Piqûres de rappel

COVID et Grande Guerre

Il existe des analogies intéressantes entre la COVID et la Grande Guerre qui ne renvoient pas uniquement aux différentes vagues de la grippe espagnole ou au nombre de victimes. Ainsi, nos gouvernements actuels ont fait preuve d’impréparation, malgré des alertes répétées. Comme leurs prédécesseurs en été 1914, ils ont été surpris par une tragédie dont l’étendue, la durée et l’impact ont été initialement sous-estimés.

L’archiduc François-Ferdinand fut le patient zéro d’une interminable liste de morts tombés sur le champ de bataille.

L’attentat du 28 juin 1914 à Sarajevo n’aurait jamais dû déclencher une guerre mondiale. Cette dangereuse illusion avait bercé le Concert européen des Nations au cours de cet été fatidique. Il avait fait preuve d’un somnambulisme coupable, malgré les risques avérés d’une rapide escalade militaire. L’archiduc François-Ferdinand fut le patient zéro d’une interminable liste de morts tombés sur le champ de bataille. En 2019, il aura suffi qu’un malheureux pangolin infecté par une chauve-souris finisse dans une casserole pour déclencher une crise planétaire. Pourtant, les menaces d’une pandémie liées à la transmission d’un virus animal chez l’Homme avaient été identifiées depuis longtemps, mais aucune action préventive digne de ce nom n’a été prise.

En août 1914, les soldats étaient partis dans l’illusion d’une guerre courte et d’un retour rapide. Au printemps 2020, le confinement devait être bref. Depuis lors, nous vivons une série de restrictions dont personne ne voit encore la fin. Comme pour la trève de Noël 1914 dans les tranchées, le déconfinement de l’été dernier n’aura été qu’une brève parenthèse.

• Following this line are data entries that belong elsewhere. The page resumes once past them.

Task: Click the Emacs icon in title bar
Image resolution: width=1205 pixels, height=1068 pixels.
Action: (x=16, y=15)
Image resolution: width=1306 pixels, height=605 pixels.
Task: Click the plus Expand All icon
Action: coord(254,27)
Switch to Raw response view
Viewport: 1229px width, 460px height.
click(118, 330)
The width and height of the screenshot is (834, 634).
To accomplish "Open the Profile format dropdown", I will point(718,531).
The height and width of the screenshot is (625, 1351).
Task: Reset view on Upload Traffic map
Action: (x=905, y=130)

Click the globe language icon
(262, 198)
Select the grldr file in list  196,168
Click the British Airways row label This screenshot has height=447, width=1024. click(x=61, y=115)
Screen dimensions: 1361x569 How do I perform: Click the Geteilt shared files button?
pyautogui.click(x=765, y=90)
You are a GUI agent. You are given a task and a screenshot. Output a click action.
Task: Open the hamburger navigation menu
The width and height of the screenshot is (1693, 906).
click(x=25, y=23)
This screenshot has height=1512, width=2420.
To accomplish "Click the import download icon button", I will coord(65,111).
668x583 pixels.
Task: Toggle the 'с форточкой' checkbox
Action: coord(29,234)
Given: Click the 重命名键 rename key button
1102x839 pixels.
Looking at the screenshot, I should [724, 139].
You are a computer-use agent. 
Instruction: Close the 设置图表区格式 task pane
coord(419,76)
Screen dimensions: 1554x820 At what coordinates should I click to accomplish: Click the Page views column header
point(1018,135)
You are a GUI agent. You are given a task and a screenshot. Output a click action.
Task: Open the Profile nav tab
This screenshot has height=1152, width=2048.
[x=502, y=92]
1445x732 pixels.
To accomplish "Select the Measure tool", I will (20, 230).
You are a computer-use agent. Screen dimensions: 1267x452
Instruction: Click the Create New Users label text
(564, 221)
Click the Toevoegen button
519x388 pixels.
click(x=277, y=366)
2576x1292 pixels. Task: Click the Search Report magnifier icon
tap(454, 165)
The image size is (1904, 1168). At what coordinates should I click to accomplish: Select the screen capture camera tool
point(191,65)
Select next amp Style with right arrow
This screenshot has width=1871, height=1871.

La Grande Guerre a non seulement provoqué une boucherie, mais elle a anéanti des empires, redessiné la carte du monde et relégué les Puissances européennes en ligue inférieure. En 2021, des pans entiers de l’économie risquent l’écroulement. Le paysage socio-économique post-COVID s’en trouvera dévasté.

En 1919, de graves troubles sociaux avaient précipité les armistices. En 2021, qui sont les Spartakistes et les Corps francs contemporains ? Des manifestations populaires s’organisent pour dénoncer les mesures prises par les gouvernements dans leur lutte anti-COVID. Vont-elles ébranler l’ordre établi ?

La fin de la guerre propulsa les États-Unis au rang de nouvelle superpuissance mondiale, amorça le déclin irréversible d’une Europe exsangue et provoqua la disparition des empires russe, ottoman, austro-hongrois et allemand.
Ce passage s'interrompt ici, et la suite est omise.